Julgar está, hoje, e em qualquer sentido que não só o técnico, mais próximo da matemática do que de sentença. Julga por amostragem, por demanda de produtividade. Etapa do conhecimento empírico, sentença vem de sentir, e só sente quem tem o hábito e a coragem de auscultar. Simples, então.
A cada estatística divulgada à sanha dos críticos, a jurisdição se apequena, se assemelha a uma velha e carcomida secretaria de Estado, e a equidistância se torna, de fato e de direito, um mito. Os direitos fundamentais sofrem mais, correm riscos quanto à efetividade, razão maior da liturgia do constitucionalismo moderno e fator legitimador dos tribunais constitucionais.
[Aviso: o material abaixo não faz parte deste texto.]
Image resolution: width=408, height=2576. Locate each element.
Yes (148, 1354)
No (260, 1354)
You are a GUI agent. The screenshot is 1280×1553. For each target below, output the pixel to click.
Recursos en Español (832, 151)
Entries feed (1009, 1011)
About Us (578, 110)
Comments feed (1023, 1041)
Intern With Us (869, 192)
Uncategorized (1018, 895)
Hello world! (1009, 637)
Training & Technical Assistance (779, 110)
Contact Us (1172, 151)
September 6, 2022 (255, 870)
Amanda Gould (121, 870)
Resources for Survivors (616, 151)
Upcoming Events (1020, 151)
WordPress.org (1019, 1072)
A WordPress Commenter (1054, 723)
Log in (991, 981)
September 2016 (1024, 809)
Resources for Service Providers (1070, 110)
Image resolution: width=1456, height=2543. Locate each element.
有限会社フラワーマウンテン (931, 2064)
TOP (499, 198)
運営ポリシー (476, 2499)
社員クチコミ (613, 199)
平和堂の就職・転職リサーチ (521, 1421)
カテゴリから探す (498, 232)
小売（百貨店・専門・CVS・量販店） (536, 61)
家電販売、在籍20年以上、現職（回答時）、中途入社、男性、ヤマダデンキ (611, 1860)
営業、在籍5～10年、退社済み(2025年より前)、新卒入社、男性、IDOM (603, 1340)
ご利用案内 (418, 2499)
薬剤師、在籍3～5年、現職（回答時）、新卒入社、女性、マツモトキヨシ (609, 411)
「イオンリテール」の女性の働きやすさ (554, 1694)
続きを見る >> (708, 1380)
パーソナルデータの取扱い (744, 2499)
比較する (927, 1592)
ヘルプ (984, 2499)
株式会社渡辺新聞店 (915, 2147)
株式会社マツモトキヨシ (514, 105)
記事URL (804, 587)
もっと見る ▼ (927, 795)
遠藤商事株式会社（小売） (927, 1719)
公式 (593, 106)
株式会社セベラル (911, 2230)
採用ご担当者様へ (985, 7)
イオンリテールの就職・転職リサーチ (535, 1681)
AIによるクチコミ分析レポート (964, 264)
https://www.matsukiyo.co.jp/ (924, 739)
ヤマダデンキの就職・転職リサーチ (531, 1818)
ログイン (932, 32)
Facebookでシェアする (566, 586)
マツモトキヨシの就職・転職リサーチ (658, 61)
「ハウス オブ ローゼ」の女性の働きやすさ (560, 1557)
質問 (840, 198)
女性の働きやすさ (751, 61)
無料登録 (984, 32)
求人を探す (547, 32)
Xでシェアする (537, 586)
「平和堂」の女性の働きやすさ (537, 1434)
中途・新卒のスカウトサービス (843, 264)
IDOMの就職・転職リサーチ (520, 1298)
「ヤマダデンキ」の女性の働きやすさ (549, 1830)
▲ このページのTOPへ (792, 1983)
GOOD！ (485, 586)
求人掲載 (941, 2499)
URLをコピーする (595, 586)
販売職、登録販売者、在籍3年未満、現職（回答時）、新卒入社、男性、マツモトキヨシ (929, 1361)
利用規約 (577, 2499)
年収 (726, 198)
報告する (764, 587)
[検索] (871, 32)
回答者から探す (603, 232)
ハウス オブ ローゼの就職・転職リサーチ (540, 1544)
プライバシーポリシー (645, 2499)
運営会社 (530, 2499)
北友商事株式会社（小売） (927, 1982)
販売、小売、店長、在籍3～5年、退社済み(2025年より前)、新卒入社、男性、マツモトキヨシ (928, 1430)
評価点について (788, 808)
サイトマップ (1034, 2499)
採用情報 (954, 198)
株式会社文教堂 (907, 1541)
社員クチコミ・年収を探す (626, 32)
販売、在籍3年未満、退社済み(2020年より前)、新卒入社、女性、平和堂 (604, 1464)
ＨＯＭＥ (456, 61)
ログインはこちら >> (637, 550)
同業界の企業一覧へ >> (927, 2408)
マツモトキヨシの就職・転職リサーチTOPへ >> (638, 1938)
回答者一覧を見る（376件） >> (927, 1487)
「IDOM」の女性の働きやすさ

Calamandrei já alertava sobre o perigo: ‘Por isso, o Estado sente como essencial o problema da escolha dos juízes – porque sabe que confia a eles um poder terrível que, mal empregado, pode fazer que a injustiça se torne justa, obrigar a majestade da lei a se fazer paladina do erro e imprimir indelevelmente na cândida inocência a mácula sanguínea que a tornará para sempre indistinta do delito’.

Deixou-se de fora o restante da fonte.